Task statement: Give exactly the lines from the one that contains "Where should I" through the end of the entries below, both included; the pictures stay out.
====
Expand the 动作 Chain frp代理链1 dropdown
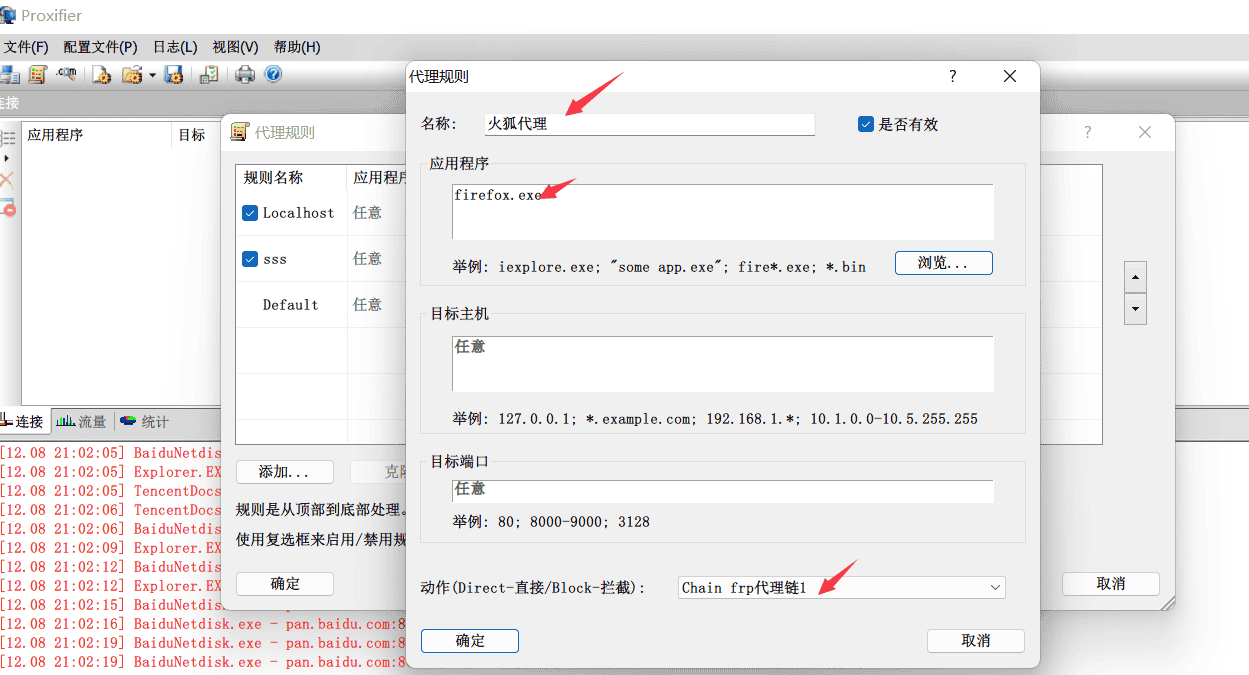Screen dimensions: 1249x675 (995, 588)
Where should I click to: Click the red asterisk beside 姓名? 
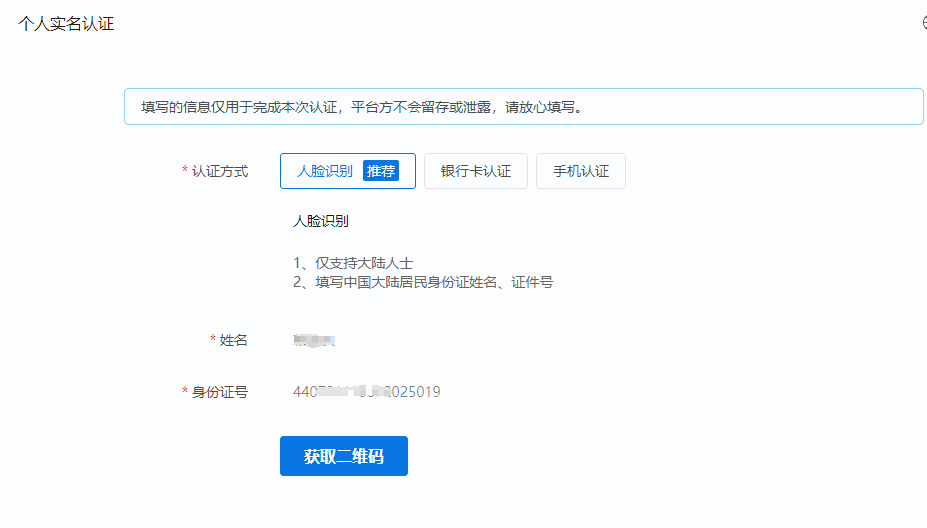(213, 341)
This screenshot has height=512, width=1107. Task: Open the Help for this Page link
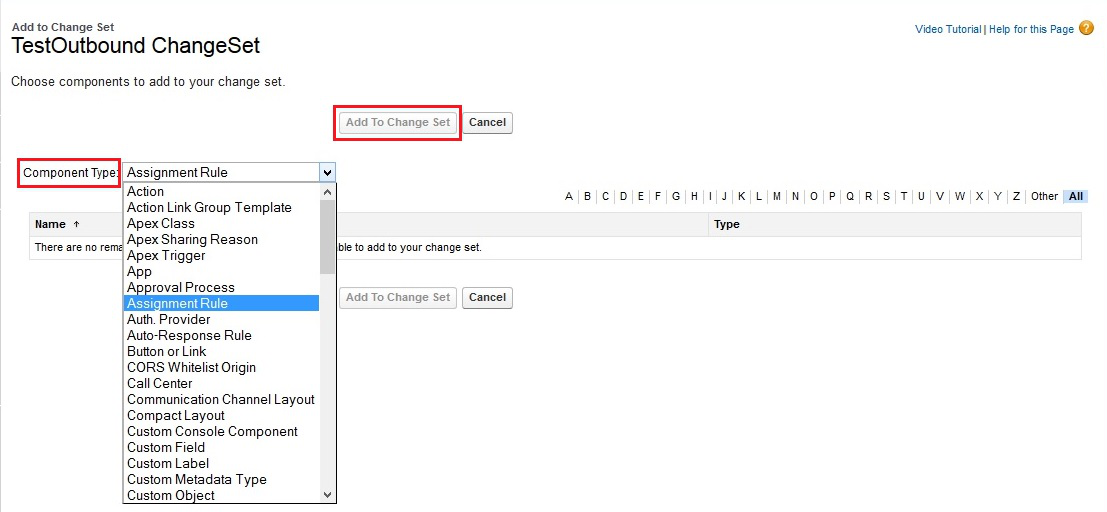(1031, 29)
====
Reply to the task:
Where should I click to: Click the red asterisk beside 姓名? 
(213, 341)
This screenshot has height=512, width=1107. Task: Open the Help for this Page link
(1031, 29)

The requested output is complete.